Can Smoke From Wildfires Affect Your Outdoor Plants?

In certain parts of the United States, people have been affected by wildfires and the resulting smoke for years, dealing with air quality warnings and orange, dusty skies on a semi-regular basis. But this year, wildfires burning in Canada have put other regions at risk, and apocalyptic-looking skies have prompted fresh questions for those unfamiliar with wildfires and their effects: Should I wear a mask outside? Can I leave my windows open? Do I need to clean my air filters?

Beyond the very important questions surrounding how wildfire smoke affects us, you may also be wondering about your garden, and any other plants you keep outdoors. Will wildfire smoke cause lasting damage to your greenery? We talked to horticulture experts, and the short answer is, luckily, not really.

shade garden with trees and path
ANN M. WILSON

“It’s one of those things that’s really scary to us, but it is short term,” says Hillary Jufer, the horticulture program manager at Cornell University’s Cooperative Extension program. “So, just wear a mask when you’re outside, and your plants will do just fine.”

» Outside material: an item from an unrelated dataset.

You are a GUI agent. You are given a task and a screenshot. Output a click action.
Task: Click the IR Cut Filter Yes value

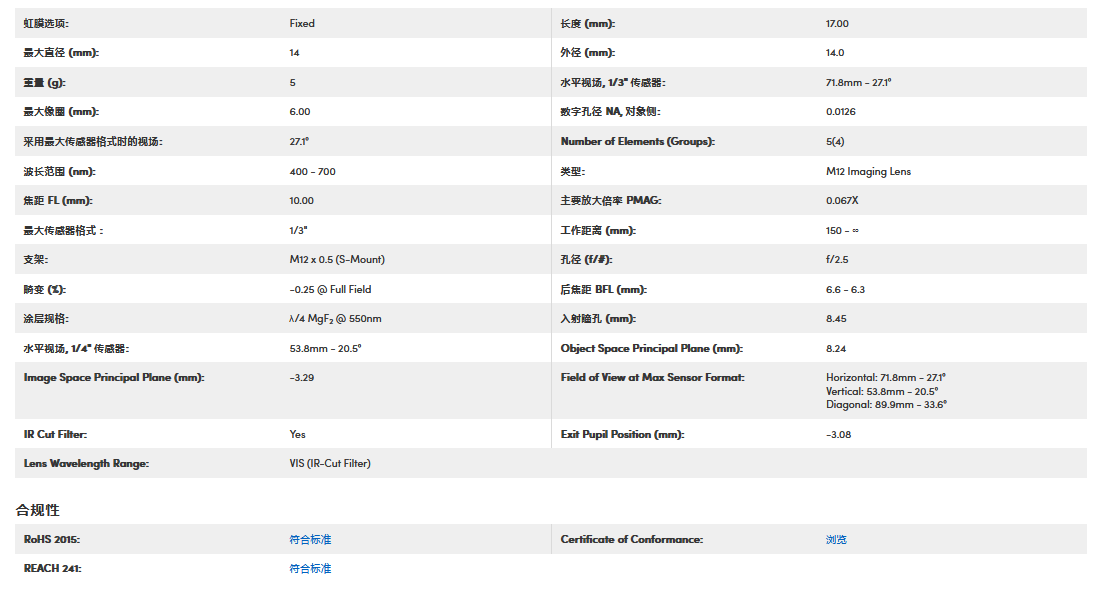[x=298, y=434]
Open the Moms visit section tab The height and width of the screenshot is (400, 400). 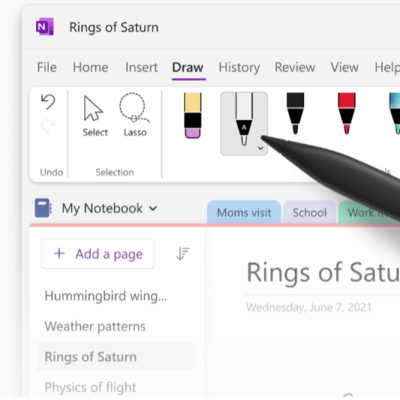pyautogui.click(x=244, y=212)
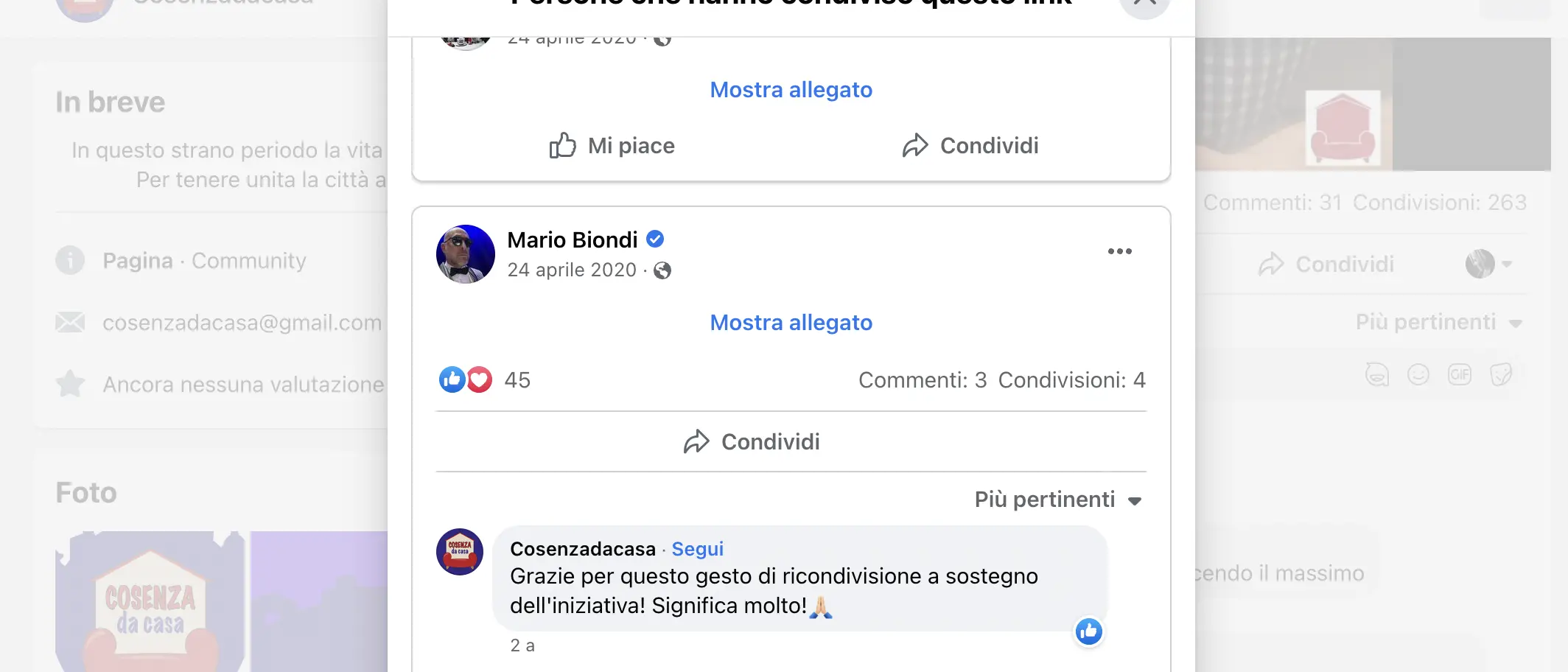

However, there are some things you can do to make sure your garden springs back quickly from any short-term stress that comes from ash and dust. Jufer, along with Anthony Garza, the horticulture and grounds supervisor at University of California Botanical Garden at Berkeley, shared some easy ways you can protect your garden before and after those ominous clouds of smoke roll through.

How to Help Outdoor Plants Thrive After They’re Exposed to Wildfire Smoke

Re-Hydrate Plants Post-Smoke

Incoming smoke and ash can put a lot of stress on your outdoor plants because smoke particles scatter light, allowing less to reach gardens directly. When plants receive less sunlight, their photosynthetic process is slowed, which prevents them from growing and thriving.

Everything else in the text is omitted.